Der Aschermittwoch für Künstler hat eine lange, weltweite Tradition. In Köln gibt es seit 1950 ein kulturelles Programm; dieses Jahr wird der Tag mit einer musiktheatralen Uraufführung des zeitgenössischen Komponisten Sidney Corbett auf Texte der französischen Philosophin und Mystikerin Simone Weil in der Kirche St. Gertrud beschlossen.
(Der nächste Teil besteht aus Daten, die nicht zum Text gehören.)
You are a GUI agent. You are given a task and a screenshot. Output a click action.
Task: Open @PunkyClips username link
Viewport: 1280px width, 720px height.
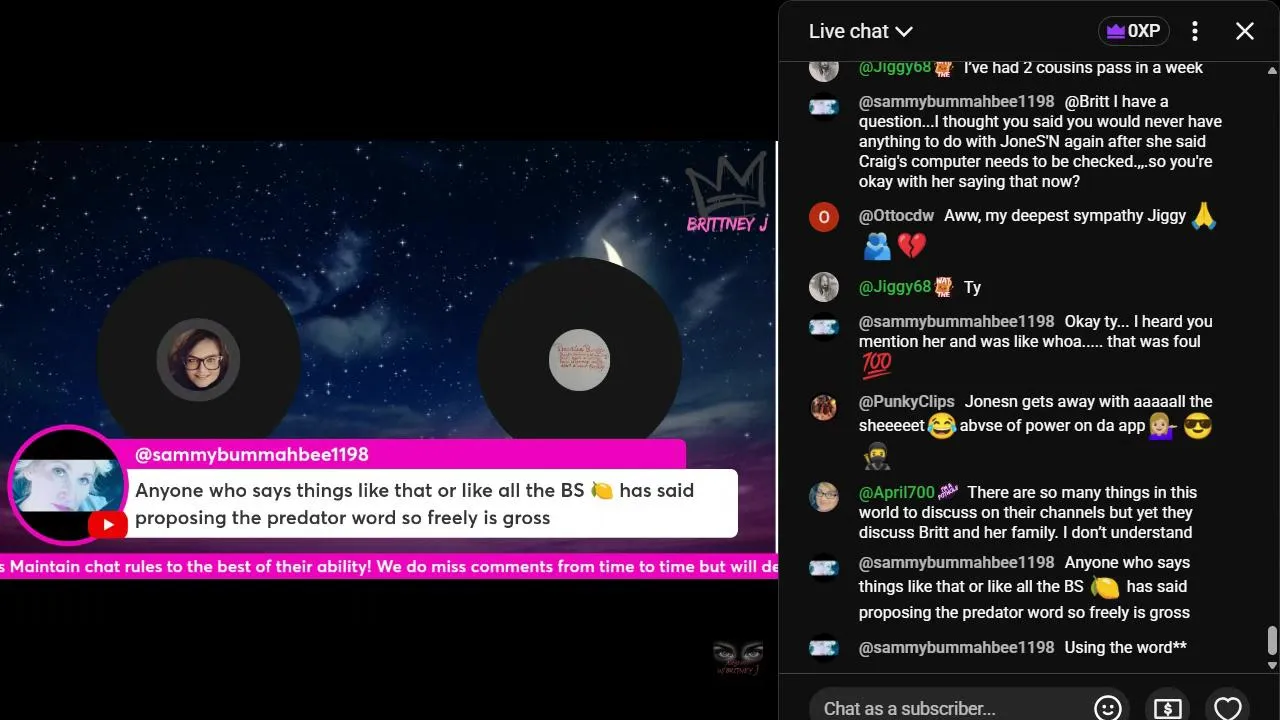click(x=906, y=402)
Anlässlich des 70. Todestages Weils beschäftigt sich das Werk mit Leben und Auffassung der bereits mit 34 Jahren verstorbenen Philosophin und Anders-Denkerin, die sich zeitlebens sozial engagierte, politisch aktiv war und sich gegen Ende ihres Lebens von der Agnostikerin zu spirituell-mystischem Sein wandte.

Der Raum von St. Gertrud, einer Beton-Kirche aus den 1960-ern, büßt trotz seiner Modernität nichts an sakralem Sinn ein. Die wuchtige Architektur von Gottfried Böhm öffnet sich nach allen Seiten und speziell nach oben, wo die asymmetrische Deckengestaltung trotz ihrer Klarheit nichts preiszugeben scheint. Jeder Schritt hallt, vielfach verstärkt sich jedes Geräusch. Wie soll hier Musik erklingen, ohne dass sie verzerrt?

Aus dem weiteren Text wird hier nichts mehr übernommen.